Team Kennedy have to watch JT cook a special twice-cooked pigeon dish, then recreate it to perfection. John's back in his whites. Believe me when I say that if I don't see any cardigan action soon I'll go a bit strange. They all head to their benches and sweat it out trying to copy John's pigeon. There's lots of inaccurate "I'm fighting for my life" gubbins, then they return to present their pigeon to teacher.

Alice and Tim do extremely well. They're definitely in. Kennedy didn't let his bird settle and the celeriac and apple puree is slowly turning a pretty shade of puce. Gregg comments on it for dramatic effect but both he and John enjoy it. Kennedy's in, which is good being that he can't play the cello ever again. It's down to Peter and Polly again.
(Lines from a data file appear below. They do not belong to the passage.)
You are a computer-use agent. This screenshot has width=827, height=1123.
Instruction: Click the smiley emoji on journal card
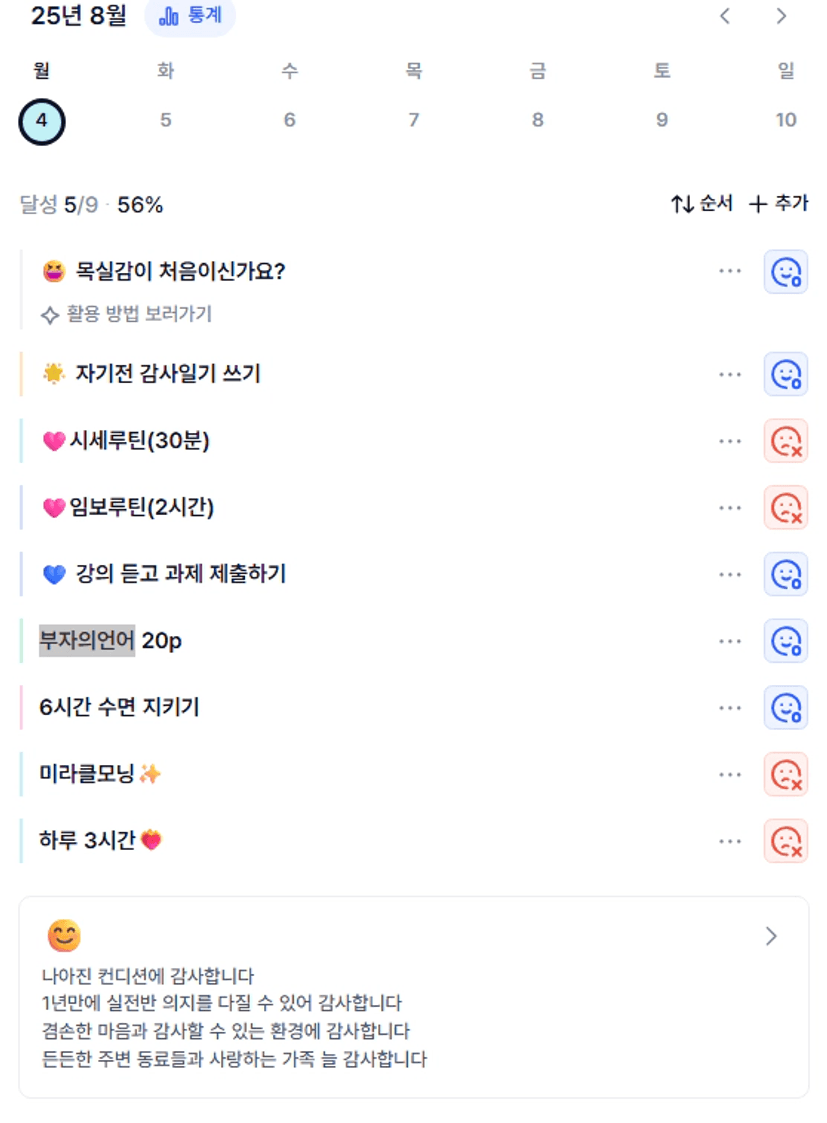point(64,935)
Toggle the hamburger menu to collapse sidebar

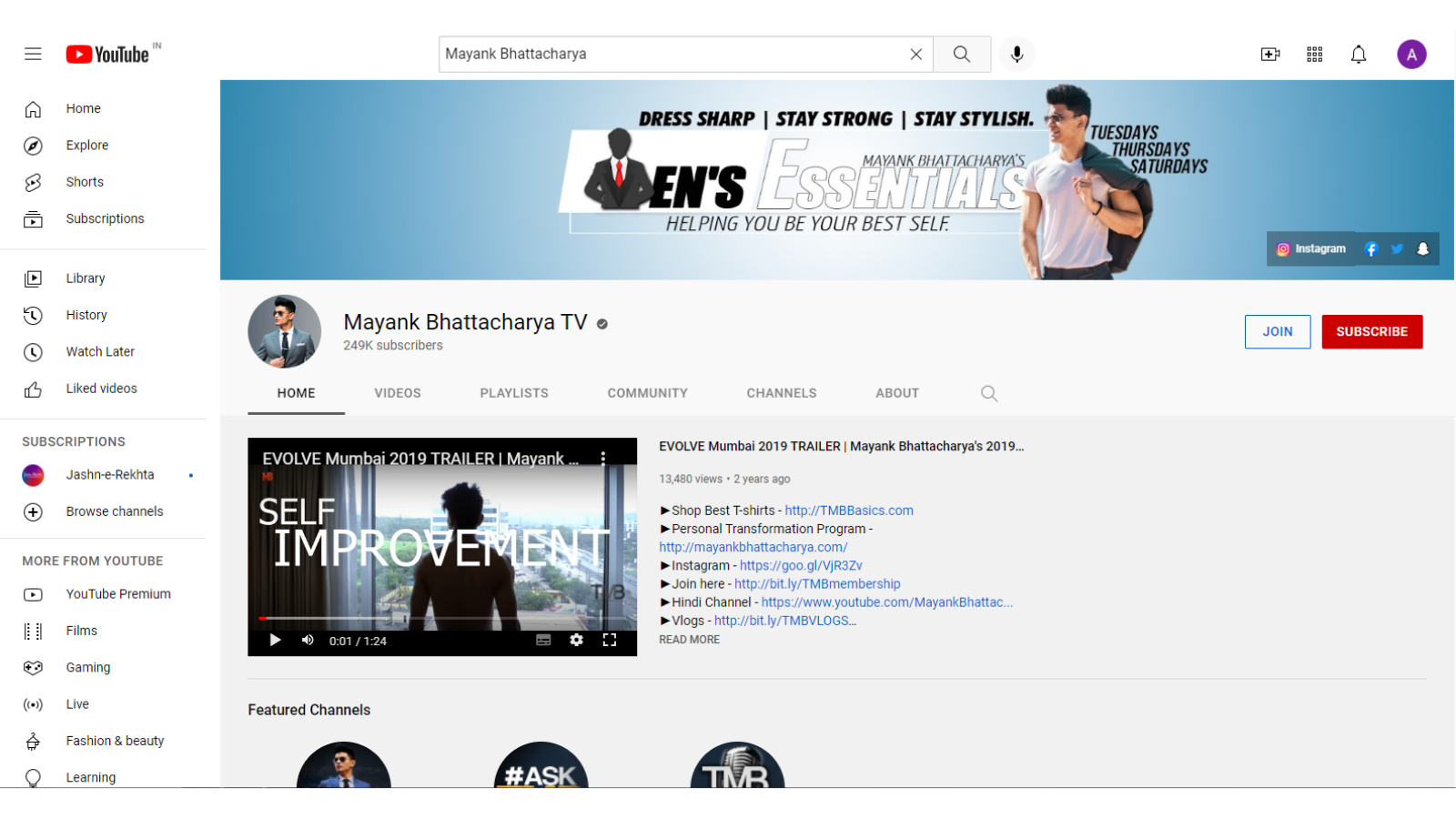33,54
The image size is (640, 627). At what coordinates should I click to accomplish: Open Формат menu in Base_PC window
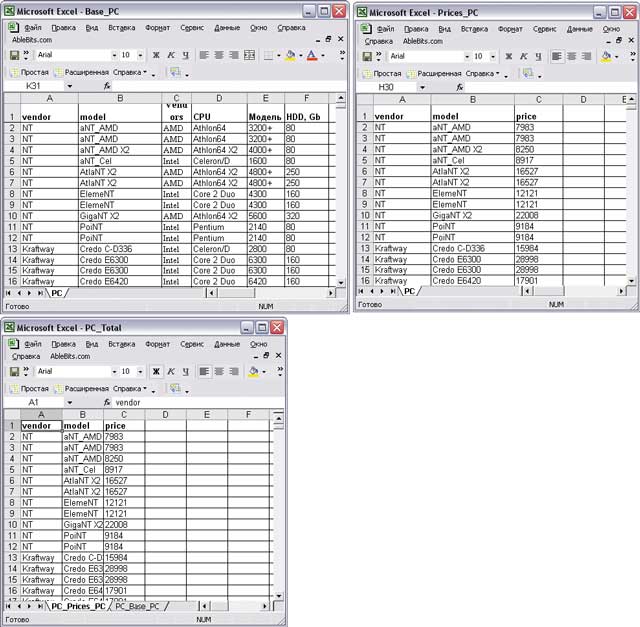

Peter's pulled up on the fact that he has very little Chinese Gunpowder on his plate and Polly's upset Gregg by leaving sharp shards of bone and cartilage on the plate. Bad Polly! Very bad! It has to be Polly. Peter just went a little easy on the seasoning for goodness sake. So, Eating Kings, which minion isn't worthy of your company any longer?

IT SHOULD HAVE BEEN POLLY! She had shards of BONE! Urgh. The four almost losers cry their usual tears and they're reunited with the Bobsled Castle lot.

This week the final nine carry out their first service for the paying public. There will be lots of pressure, PRESSURE, PRESSURRRRRRRRE!